Continuing in a long line of acerbic Irish authors, Paul Murray pulls no punches as he describes life at an Irish boarding school. Skippy Dies pulls you into the lives of its many characters, almost all of whom are hilarious sad sacks trying to work their own perverse angle.
There is one section—in which they try to open a portal to other dimensions and send a toy Optimus Prime into the portal as an advance scout—that I found particularly memorable.
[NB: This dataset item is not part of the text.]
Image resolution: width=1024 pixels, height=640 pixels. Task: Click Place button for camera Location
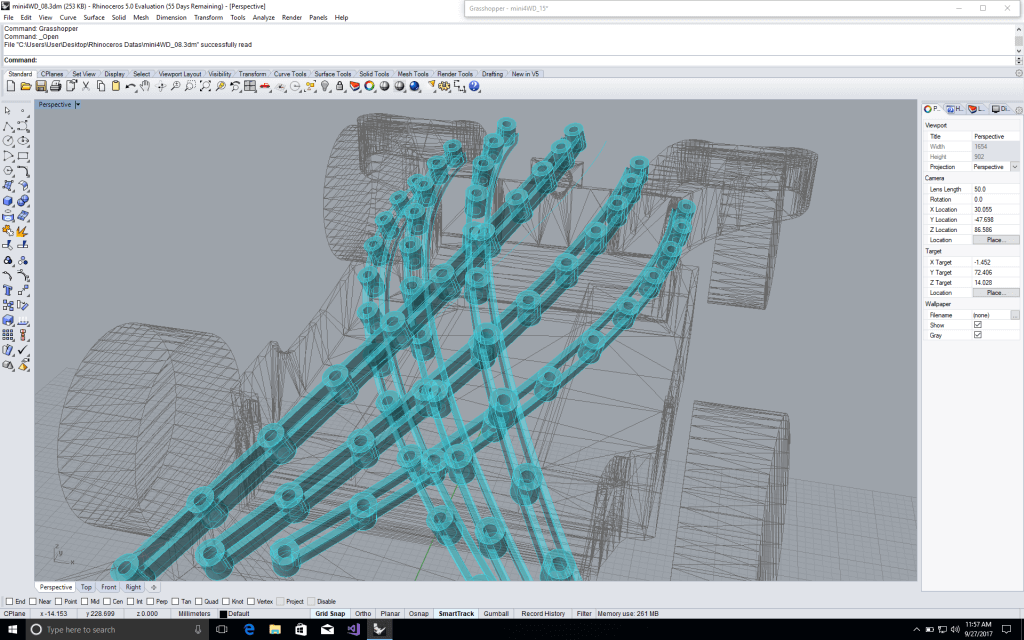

Skippy Dies is a big book with an even bigger, darkly comic heart and I enjoyed tucking into it every evening.
2 authors picked Skippy Dies as one of their favorite books, and they share why you should read it.
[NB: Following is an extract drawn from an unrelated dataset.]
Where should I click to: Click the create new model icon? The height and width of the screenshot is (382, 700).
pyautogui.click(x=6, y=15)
The bestselling and critically acclaimed novel from Paul Murray, Skippy Dies, shortlisted for the 2010 Costa Book Awards, longlisted for the 2010 Booker Prize, and a finalist for the National Book Critics Circle Award.
Why does Skippy, a fourteen-year-old boy at Dublin's venerable Seabrook College, end up dead on the floor of the local doughnut shop?
Could it have something to do with his friend Ruprecht Van Doren, an overweight genius who is determined to open a portal into a parallel universe using ten-dimensional string theory?
Could it involve Carl, the teenage drug dealer and borderline psychotic who is Skippy's…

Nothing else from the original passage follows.